Exercise aim ▸ The reply should hold every line of the data, unchanged and complete.

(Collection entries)
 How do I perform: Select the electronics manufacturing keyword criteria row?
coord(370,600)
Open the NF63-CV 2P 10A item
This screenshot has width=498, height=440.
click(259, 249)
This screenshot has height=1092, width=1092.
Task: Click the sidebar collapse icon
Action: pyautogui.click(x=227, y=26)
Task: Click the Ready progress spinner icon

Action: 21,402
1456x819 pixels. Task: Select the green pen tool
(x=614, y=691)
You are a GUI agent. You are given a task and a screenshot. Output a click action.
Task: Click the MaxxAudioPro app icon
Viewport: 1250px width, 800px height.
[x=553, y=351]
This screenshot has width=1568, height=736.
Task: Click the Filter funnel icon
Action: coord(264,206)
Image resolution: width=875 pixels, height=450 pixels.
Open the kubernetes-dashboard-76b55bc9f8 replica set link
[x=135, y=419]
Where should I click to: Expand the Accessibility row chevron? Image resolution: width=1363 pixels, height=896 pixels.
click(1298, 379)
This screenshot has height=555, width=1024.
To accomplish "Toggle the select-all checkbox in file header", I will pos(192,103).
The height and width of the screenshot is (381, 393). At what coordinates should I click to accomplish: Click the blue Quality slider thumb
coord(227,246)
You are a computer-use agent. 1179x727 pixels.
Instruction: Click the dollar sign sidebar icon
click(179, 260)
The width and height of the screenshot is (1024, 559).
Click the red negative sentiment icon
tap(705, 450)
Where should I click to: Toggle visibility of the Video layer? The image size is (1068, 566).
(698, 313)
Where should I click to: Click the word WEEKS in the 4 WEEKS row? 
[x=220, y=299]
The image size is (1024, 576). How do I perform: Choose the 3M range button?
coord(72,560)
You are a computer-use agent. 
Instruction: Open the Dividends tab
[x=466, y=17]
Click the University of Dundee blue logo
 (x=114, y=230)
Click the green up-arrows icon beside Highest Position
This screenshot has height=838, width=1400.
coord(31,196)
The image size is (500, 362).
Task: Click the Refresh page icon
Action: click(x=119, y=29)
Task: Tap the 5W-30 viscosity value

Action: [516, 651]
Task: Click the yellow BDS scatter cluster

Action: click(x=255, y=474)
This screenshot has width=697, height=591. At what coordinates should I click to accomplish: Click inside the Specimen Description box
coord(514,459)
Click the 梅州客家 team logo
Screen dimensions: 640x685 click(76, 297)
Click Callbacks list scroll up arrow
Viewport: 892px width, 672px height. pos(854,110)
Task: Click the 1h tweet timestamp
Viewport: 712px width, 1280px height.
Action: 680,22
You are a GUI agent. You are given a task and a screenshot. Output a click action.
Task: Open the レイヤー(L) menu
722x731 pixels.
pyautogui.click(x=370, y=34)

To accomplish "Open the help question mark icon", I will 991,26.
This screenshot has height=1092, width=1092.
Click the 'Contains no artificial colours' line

Output of the exercise ▸
 How do I perform: Select the electronics manufacturing keyword criteria row?
coord(370,600)
Open the NF63-CV 2P 10A item
This screenshot has width=498, height=440.
click(259, 249)
This screenshot has height=1092, width=1092.
Task: Click the sidebar collapse icon
Action: pyautogui.click(x=227, y=26)
Task: Click the Ready progress spinner icon

Action: 21,402
1456x819 pixels. Task: Select the green pen tool
(x=614, y=691)
You are a GUI agent. You are given a task and a screenshot. Output a click action.
Task: Click the MaxxAudioPro app icon
Viewport: 1250px width, 800px height.
[x=553, y=351]
This screenshot has width=1568, height=736.
Task: Click the Filter funnel icon
Action: coord(264,206)
Image resolution: width=875 pixels, height=450 pixels.
Open the kubernetes-dashboard-76b55bc9f8 replica set link
[x=135, y=419]
Where should I click to: Expand the Accessibility row chevron? Image resolution: width=1363 pixels, height=896 pixels.
click(1298, 379)
This screenshot has height=555, width=1024.
To accomplish "Toggle the select-all checkbox in file header", I will pos(192,103).
The height and width of the screenshot is (381, 393). At what coordinates should I click to accomplish: Click the blue Quality slider thumb
coord(227,246)
You are a computer-use agent. 1179x727 pixels.
Instruction: Click the dollar sign sidebar icon
click(179, 260)
The width and height of the screenshot is (1024, 559).
Click the red negative sentiment icon
tap(705, 450)
Where should I click to: Toggle visibility of the Video layer? The image size is (1068, 566).
(698, 313)
Where should I click to: Click the word WEEKS in the 4 WEEKS row? 
[x=220, y=299]
The image size is (1024, 576). How do I perform: Choose the 3M range button?
coord(72,560)
You are a computer-use agent. 
Instruction: Open the Dividends tab
[x=466, y=17]
Click the University of Dundee blue logo
 (x=114, y=230)
Click the green up-arrows icon beside Highest Position
This screenshot has height=838, width=1400.
coord(31,196)
The image size is (500, 362).
Task: Click the Refresh page icon
Action: click(x=119, y=29)
Task: Tap the 5W-30 viscosity value

Action: [516, 651]
Task: Click the yellow BDS scatter cluster

Action: click(x=255, y=474)
This screenshot has width=697, height=591. At what coordinates should I click to accomplish: Click inside the Specimen Description box
coord(514,459)
Click the 梅州客家 team logo
Screen dimensions: 640x685 click(76, 297)
Click Callbacks list scroll up arrow
Viewport: 892px width, 672px height. pos(854,110)
Task: Click the 1h tweet timestamp
Viewport: 712px width, 1280px height.
Action: 680,22
You are a GUI agent. You are given a task and a screenshot. Output a click action.
Task: Open the レイヤー(L) menu
722x731 pixels.
pyautogui.click(x=370, y=34)

To accomplish "Open the help question mark icon", I will 991,26.
This screenshot has height=1092, width=1092.
Click the 'Contains no artificial colours' line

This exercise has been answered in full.